Meloni will unite the discontent in southern Europe with the eastern flank of the EU. The leader of the European Conservative and Reform Party since 2020, she supported Hungarian Prime Minister Viktor Orban and voted against a motion in the European Parliament to declare Hungary an “electoral autocracy.”
In general terms, his victory also increases the risk of having a destabilizing effect on the heart of Europe: France. Emmanuel Macron lost his parliamentary majority earlier this year. And mainstreaming extreme politics lends itself as much to Marine Le Pen and her national front as it does to Jean-Luc Melenchon’s far-left Nupes (Nouvelle Union Populaire Ecologique et Sociale) party.
Far-right French politician Eric Zemmour meanwhile seized on Meloni’s victory to claim that his strategy of “uniting” right-wing parties could also be beneficial for France.
The good news for his centrist opponents is that Italian institutions have historically served as a ballast against political extremism, from the mafia attacks of the 1980s and 1990s to the rise of Berlusconi.
And Meloni’s list of potential ministerial candidates, including finance, must be considered by the Qurinial Palace and President Sergio Mattarella, a veteran of politics who remained in office ostensibly for this reason, will serve as a counterweight.

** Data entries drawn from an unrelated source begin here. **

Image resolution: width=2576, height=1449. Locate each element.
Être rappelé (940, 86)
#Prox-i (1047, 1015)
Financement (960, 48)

challenges. Some Italian analysts point out that Meloni faces what is called the “glass cliff”: when a woman finally obtains significant power, it is at a time of serious crisis, when the risk of failure is greater. Meloni, like Liz Truss in the UK, is facing a worsening economy. Growth is forecast to slow to 0.4% from 3.3% in 2022, according to the average of estimates compiled by Bloomberg.
His government will have limited room for maneuver because it has to hit targets agreed with Brussels to get the full €260bn of post-pandemic financing outlays, which flow remarkably into Italy’s economy.
He will also juggle unreliable political peers and an electorate that has ousted one government after another in the past 20 years: Meloni heads Italy’s 68th government since 1946.
But the weak choice of Salvini’s League, which received around 9% of the vote against 30% in 2018, may strengthen Meloni’s hand and reduce the possibility of instability in the coalition.
But it doesn’t help Meloni that her team is untested, and made up mostly of family and friends, including her brother-in-law. And his victory also came with the lowest voter turnout for an Italian election since World War II.